Preamp Mods

The preamp/mixer has been working very well, with a small mod to add a clip detector. This is a bidirectional led, which is really two red LEDs in one package, connected via a couple of resistors and a capacitor across the output. They start to flash when the peak voltage at the output reaches 1.8V.  

I shunted R5 with a 10uF capacitor to reduce the AC feedback via the DC (biassing) feedback path. 

I have reduced the maximum gain of the vocal inputs from 46dB to 40dB.  And changed the instrument inputs to use mic’s rather than pickups.

Preamp/Mixer Latest version (Click for full size image)

Close Miking

We don’t play anywhere where we have to “kiss the mic” so close miking for us is with the mic around 3 inches from the mouth.

The busking amp can manage around 10V peak so if we turn the busking amp gain up to a gain of around 15 (5.5dB or 35 on the volume pot) then the LEDs indicate clipping on both stages.

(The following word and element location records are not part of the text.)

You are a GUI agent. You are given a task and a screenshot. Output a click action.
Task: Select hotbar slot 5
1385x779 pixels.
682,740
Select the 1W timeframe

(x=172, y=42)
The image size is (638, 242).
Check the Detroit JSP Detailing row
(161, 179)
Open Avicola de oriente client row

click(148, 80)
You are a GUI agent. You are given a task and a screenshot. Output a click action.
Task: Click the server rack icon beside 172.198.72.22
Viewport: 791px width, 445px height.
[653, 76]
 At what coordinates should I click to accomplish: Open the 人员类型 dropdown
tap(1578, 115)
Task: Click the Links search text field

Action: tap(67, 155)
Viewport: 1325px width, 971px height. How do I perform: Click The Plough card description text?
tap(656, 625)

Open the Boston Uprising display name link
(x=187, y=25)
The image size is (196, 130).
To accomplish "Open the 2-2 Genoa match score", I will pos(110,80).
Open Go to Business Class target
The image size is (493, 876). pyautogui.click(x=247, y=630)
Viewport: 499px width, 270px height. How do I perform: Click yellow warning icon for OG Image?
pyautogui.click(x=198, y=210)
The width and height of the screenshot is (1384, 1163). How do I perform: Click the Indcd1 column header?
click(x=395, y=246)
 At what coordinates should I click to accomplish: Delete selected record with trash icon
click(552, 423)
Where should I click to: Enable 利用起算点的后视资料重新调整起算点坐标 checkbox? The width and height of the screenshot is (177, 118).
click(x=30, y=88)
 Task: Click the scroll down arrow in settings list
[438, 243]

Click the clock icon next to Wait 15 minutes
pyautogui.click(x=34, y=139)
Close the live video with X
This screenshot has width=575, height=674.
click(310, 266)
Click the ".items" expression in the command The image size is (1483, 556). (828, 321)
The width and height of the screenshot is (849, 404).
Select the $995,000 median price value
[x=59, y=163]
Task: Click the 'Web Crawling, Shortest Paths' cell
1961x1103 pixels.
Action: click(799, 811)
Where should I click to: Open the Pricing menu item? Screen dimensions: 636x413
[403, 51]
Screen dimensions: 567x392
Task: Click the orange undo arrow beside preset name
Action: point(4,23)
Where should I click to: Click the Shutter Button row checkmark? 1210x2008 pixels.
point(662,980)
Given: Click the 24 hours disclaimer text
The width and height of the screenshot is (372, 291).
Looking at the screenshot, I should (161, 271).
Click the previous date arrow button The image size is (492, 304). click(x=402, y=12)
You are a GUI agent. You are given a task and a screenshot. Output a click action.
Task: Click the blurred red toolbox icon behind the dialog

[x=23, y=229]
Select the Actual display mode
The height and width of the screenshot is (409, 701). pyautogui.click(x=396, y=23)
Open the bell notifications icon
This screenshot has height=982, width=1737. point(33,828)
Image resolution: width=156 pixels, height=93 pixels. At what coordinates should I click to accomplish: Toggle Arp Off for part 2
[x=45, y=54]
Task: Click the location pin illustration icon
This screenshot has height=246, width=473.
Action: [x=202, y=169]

But then we found that the Mandolin does not sound near as good with the pickup compared to a microphone.  So we decided to ditch the plug ins and go with a fully miked setup for close miking. The vocal mics are an EV257A and a Behringer XM5000.  Both have an impedance of 150 ohms, and, from my measurements both have a similar sensitivity.

The instrument mics are WeyMic WM75s, cheap SM75 lookalikes.  They have 600 ohm impedance and seem half as sensitive as the vocal mics. They are mounted on the mic stands are around 4 inches away from their instrument.

The lower sensitivity and higher impedance was problematic. Ideally the input impedance should be greater than 10x the mic impedance, or 6K. But that would make the gain lower than the vocal mics and I needed about twice the signal.  

To get over 6K input impedance and a gain of around 200 would involve quite a radical redesign, and I would probably not start with this very simple circuit.  Anyway I compromised with a 2K2 input resitance. The vocal mics now have a 4K7 input resistance.  It seems to work fine. 

Balanced Miking

This is our normal mode of operation.  The mics are set roughly 9 inches from our mouths and equidistant to the instruments.  We turn the busking amp up full then adjust the preamp gain until it sounds “right” or we get feedback. Clipping is not an issue in this mode.

The mic’s output is around 5mV p-p.  The final maximum output of the busking amp is around 20V p-p so we need a total gain of 4000 or 72dB.  The busking amp itself provided 32dB so we only need another 40db (or x100) from the preamp. Hence the change.